Peter ha sogni atroci, incubi sconvolgenti, da cui solo Wendy lo consola come consolano le madri: ninnandolo.

Perché sbirciando dietro le metafore del libro, l’Isolachenonc’è ci appare come il sogno di un bambino malato

Quando Peter non è presente tutto l’ingranaggio si ferma, anche indiani e pirati smettono di guerreggiare: l’Isolachenonc’è è il sogno di un bambino malato. Il romanzo gronda sangue. È un sogno, certo, un gioco, però è il sogno cruento di un bambino malato che sposta il sangue che imbratta le siringhe che usano per lui sulle spade dei Bimbi perduti. Quando i pirati aggrediscono gli indiani è una carneficina. Un gioco, certo, ma le parole sangue e morte vengono ripetute ossessivamente. Peter è un bimbo piccolo. Non ha ancora cominciato a perdere i denti. Ha i denti da latte e li ha tutti. Una fila di perle. Più di una volta questa fila di perle viene nominata e l’idea di questi denti caduchi che non cadranno mai accentua l’impressione di qualcosa di profondamente tragico.

▶ _Compito 1_:
Elenca i gruppi di personaggi nominati nel brano su Peter e l'Isolachenonc'è.
▶ _Compito 2_:
Scrivi il seguito del brano su Peter e l'Isolachenonc'è, riprendendo dopo la sua ultima frase.
Le righe che vengono dopo sono materiale a sé, distinto dal brano.

[Voci elencate in un dataset]
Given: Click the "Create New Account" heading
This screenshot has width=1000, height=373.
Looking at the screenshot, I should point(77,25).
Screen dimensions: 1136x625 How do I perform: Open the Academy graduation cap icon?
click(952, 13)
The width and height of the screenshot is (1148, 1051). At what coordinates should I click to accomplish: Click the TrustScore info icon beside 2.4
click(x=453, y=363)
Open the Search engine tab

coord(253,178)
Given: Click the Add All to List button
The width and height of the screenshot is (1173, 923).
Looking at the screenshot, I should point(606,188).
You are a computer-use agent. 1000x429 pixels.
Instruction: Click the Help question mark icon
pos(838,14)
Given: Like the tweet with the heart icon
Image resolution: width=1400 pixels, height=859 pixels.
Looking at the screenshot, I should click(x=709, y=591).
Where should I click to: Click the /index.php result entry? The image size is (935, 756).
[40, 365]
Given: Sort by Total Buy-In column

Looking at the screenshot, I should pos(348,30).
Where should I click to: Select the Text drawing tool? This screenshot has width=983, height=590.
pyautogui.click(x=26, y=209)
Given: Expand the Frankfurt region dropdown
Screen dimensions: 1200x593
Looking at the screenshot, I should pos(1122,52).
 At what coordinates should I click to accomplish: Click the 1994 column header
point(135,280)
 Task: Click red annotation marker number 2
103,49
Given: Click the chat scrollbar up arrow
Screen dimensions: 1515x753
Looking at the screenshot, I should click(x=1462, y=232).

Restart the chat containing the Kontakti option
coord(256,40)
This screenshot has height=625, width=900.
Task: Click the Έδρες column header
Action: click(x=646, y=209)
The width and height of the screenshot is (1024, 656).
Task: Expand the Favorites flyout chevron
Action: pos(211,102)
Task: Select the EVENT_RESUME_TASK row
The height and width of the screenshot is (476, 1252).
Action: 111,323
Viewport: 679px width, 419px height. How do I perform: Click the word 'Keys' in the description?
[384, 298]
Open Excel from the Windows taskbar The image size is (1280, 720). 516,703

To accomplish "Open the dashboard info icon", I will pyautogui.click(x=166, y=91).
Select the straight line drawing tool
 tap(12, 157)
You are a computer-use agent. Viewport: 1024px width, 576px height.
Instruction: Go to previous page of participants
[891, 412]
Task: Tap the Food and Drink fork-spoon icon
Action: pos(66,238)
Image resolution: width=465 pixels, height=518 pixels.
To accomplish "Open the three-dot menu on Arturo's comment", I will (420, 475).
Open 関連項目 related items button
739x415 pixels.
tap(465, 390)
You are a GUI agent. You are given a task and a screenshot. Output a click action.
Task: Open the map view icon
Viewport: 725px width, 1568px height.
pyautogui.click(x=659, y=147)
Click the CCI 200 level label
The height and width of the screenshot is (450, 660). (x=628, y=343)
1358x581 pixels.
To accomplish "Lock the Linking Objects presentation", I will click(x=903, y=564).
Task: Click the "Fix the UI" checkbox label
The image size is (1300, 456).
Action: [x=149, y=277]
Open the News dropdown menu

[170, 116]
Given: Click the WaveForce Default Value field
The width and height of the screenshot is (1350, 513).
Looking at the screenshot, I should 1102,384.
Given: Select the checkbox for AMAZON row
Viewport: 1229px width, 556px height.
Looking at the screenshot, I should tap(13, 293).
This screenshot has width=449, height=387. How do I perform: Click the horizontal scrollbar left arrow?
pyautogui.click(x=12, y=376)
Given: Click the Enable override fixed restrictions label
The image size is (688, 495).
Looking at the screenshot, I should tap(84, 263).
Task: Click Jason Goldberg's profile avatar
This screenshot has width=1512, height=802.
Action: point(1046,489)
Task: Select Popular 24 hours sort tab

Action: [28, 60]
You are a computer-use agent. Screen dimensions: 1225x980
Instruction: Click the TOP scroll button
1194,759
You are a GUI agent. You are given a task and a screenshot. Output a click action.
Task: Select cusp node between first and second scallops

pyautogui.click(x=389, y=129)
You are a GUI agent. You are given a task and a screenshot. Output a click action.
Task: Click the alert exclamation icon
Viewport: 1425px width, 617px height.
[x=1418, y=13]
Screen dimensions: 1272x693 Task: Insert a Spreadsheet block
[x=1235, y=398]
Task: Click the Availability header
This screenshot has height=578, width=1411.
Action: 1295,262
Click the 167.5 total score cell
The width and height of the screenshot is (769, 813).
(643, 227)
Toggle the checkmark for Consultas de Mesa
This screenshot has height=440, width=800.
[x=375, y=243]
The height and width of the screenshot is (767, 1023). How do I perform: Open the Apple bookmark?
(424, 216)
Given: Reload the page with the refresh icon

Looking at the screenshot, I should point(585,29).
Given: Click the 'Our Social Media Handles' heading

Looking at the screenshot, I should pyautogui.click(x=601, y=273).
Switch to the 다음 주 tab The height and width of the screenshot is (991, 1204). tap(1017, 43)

▶ _Risposta 1_:
Indiani, pirati, Bimbi perduti.

▶ _Risposta 2_:
Il mondo di Alice, come l’Isolachenonc’è, è un condensato di sogni, giochi e fantasticherie infantili, quello di Peter più strutturato e logico, quello di Alice più ermetico e onirico. Sotto un’allegria di facciata celano l’orrore dei regni dei morti di epoca precristiana. Sono rappresentazioni multicolori dell’Ade. In realtà la tragedia di fondo di questi mondi senza futuro è che, in cambio di una manciata di giocattoli, di indiani amichevoli e pirati pasticcioni destinati alla sconfitta permanente, è stato tolto il crescere. I bimbi perduti raccolti da Peter Pan nell’Isolachenonc’è si riuniscono attorno a Wendi perché racconti una storia, in uno slancio di nostalgia atroce per la madre che «li ha persi».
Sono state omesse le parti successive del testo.